Boundaries of Person, Boundaries of Place: Wilderness, "Indians" and the Mapping of Canada's Northwest Interior, 1857
DOI:
https://doi.org/10.29173/mruhr109Abstract
This essay identifies the creative and often divergent constructions of place and race in one document, the proceedings from a Parliamentary Select Committee in 1857, which empowered officials three thousand miles across the Atlantic to make varying claims to a vast and diverse expanse of Aboriginal lands and peoples in Canada. I apply theory from existing scholarship about the “mutually imbricated” nature of place and race in the making settler-colonial worlds to find how six hundred pages of testimony from white men with only marginal experiences on the land itself legitimized the dispossession and marginalization the original inhabitants of those territories.[1] I focus mostly on the lands between the Great Lakes and the Rocky Mountains, the bulk of which were fashioned in distant, imperial imaginations as “wilderness,” unfit for or in need of settler “civilization.” In conjunction with wilderness discourses, speakers defined the Indianness of the northwest interior. Mostly Plains peoples, the indigenous groups discussed in this document were universally painted as one with their environment: wild and uncivilized. They were, according to the commission, incapable of governing themselves responsibly, and were, worst of all, the sure victims of the “onslaught of colonization,” should they not become in some way transformed.

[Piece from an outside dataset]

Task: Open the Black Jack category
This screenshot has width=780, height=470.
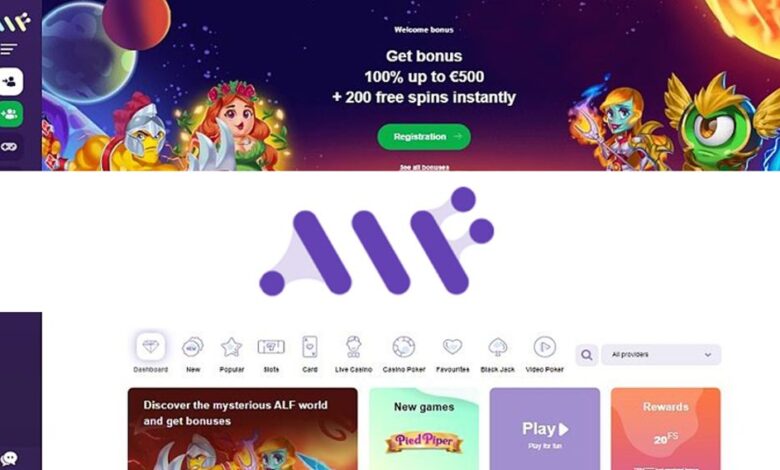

The document provides some fascinating divergences in the mindsets of different colonial powers: the HBC, British settlers in Canada, and humanitarians. These divergences reflect how, as Bronwen Douglas suggests, “within colonial regimes and contexts […] the efflorescence of racially charged utterances and practices betrays an astonishing variety, fluidity and internal contradiction.”[2]During the sessions of testimony and debate for this enquiry, constructions of land and Indianness in the northwest interior came together to justify variant and often contradictory solutions to the “problems” colonizers identified in the “unsettled” territory. All discourses that produced, and produced by, colonialism could be harnessed to dispossess Aboriginal peoples; the means and justifications for doing so in this document varied.[3]
[1] Tracey Banivanua-Mar and Penelope Edmonds, eds., Making Settler Colonial Space: Perspectives on Race, Place and Identity (New York: Palgrave MacMillan, 2010), 3.
[2] Douglas, “Race,” 245.
[3] Cole Harris, Making Native Space: Colonialism, Resistance, and Reserves in British Columbia (Vancouver: UBC Press, 2002), 48.